REQUIREMENTS » Quote the records from the line containing "Viewport: 1143px width, 1039px height." through the end of the records, copying each line exactly and leaving out everything else.

☆ ☆ ☆ ☆

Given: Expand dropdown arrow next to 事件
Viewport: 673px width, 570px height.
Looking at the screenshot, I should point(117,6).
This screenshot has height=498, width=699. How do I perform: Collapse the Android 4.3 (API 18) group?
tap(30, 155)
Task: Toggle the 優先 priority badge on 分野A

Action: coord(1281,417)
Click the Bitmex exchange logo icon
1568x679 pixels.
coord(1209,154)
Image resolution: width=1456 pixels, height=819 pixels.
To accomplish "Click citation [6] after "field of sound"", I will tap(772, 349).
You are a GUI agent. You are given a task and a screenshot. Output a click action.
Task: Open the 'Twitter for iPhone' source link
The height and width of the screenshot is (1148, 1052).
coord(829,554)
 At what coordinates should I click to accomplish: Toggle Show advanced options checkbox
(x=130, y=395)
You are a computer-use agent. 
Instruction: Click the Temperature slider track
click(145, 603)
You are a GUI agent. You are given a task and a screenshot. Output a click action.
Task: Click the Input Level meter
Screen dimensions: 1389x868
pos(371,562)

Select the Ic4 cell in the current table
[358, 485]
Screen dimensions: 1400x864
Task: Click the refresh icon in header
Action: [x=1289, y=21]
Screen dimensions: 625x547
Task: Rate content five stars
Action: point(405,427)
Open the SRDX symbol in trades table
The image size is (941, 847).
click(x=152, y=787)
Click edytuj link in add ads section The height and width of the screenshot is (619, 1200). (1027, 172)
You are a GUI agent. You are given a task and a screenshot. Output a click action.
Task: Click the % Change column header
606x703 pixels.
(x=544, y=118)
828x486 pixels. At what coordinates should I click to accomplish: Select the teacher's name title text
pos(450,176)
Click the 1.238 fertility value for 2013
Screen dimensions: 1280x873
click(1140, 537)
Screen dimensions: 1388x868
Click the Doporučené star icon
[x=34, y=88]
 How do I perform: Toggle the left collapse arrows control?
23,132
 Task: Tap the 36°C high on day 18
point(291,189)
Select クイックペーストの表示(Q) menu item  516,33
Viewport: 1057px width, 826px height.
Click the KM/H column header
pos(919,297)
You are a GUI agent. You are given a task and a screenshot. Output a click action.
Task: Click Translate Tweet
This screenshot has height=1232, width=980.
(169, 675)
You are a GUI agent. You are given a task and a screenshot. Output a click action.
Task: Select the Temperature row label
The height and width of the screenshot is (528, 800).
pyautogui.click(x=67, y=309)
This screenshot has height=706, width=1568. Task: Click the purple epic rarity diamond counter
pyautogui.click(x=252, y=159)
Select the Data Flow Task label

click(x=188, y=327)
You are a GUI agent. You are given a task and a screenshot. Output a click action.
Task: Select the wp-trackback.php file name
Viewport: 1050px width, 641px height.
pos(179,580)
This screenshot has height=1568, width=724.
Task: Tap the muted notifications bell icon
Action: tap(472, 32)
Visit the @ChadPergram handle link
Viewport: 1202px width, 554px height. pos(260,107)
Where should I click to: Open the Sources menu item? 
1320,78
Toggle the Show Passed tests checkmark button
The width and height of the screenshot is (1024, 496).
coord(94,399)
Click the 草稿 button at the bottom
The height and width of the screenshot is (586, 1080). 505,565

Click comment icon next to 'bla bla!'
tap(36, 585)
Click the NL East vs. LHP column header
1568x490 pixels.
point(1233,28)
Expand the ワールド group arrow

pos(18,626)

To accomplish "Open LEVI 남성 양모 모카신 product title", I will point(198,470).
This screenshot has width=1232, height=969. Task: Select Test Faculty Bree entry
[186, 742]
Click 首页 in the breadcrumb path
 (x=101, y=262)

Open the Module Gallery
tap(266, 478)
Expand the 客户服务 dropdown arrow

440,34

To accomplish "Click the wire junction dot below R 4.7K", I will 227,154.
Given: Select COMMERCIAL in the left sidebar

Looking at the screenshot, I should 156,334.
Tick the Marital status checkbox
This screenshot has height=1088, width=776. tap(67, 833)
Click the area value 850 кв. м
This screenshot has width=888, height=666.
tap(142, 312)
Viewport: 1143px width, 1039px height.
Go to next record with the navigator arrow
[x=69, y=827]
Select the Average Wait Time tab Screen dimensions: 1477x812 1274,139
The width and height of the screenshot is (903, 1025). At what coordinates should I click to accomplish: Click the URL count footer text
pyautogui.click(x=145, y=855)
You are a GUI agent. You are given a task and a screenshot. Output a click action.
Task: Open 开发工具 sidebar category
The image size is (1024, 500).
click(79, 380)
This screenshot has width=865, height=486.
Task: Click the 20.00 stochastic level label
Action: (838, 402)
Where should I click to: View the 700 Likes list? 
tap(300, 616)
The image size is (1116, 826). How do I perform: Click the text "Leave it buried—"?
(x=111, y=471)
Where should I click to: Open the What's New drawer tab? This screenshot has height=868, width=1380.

☆ ☆ ☆ ☆

SOLUTION FOR THIS TASK »
Viewport: 1143px width, 1039px height.
Go to next record with the navigator arrow
[x=69, y=827]
Select the Average Wait Time tab Screen dimensions: 1477x812 1274,139
The width and height of the screenshot is (903, 1025). At what coordinates should I click to accomplish: Click the URL count footer text
pyautogui.click(x=145, y=855)
You are a GUI agent. You are given a task and a screenshot. Output a click action.
Task: Open 开发工具 sidebar category
The image size is (1024, 500).
click(79, 380)
This screenshot has width=865, height=486.
Task: Click the 20.00 stochastic level label
Action: (838, 402)
Where should I click to: View the 700 Likes list? 
tap(300, 616)
The image size is (1116, 826). How do I perform: Click the text "Leave it buried—"?
(x=111, y=471)
Where should I click to: Open the What's New drawer tab? This screenshot has height=868, width=1380.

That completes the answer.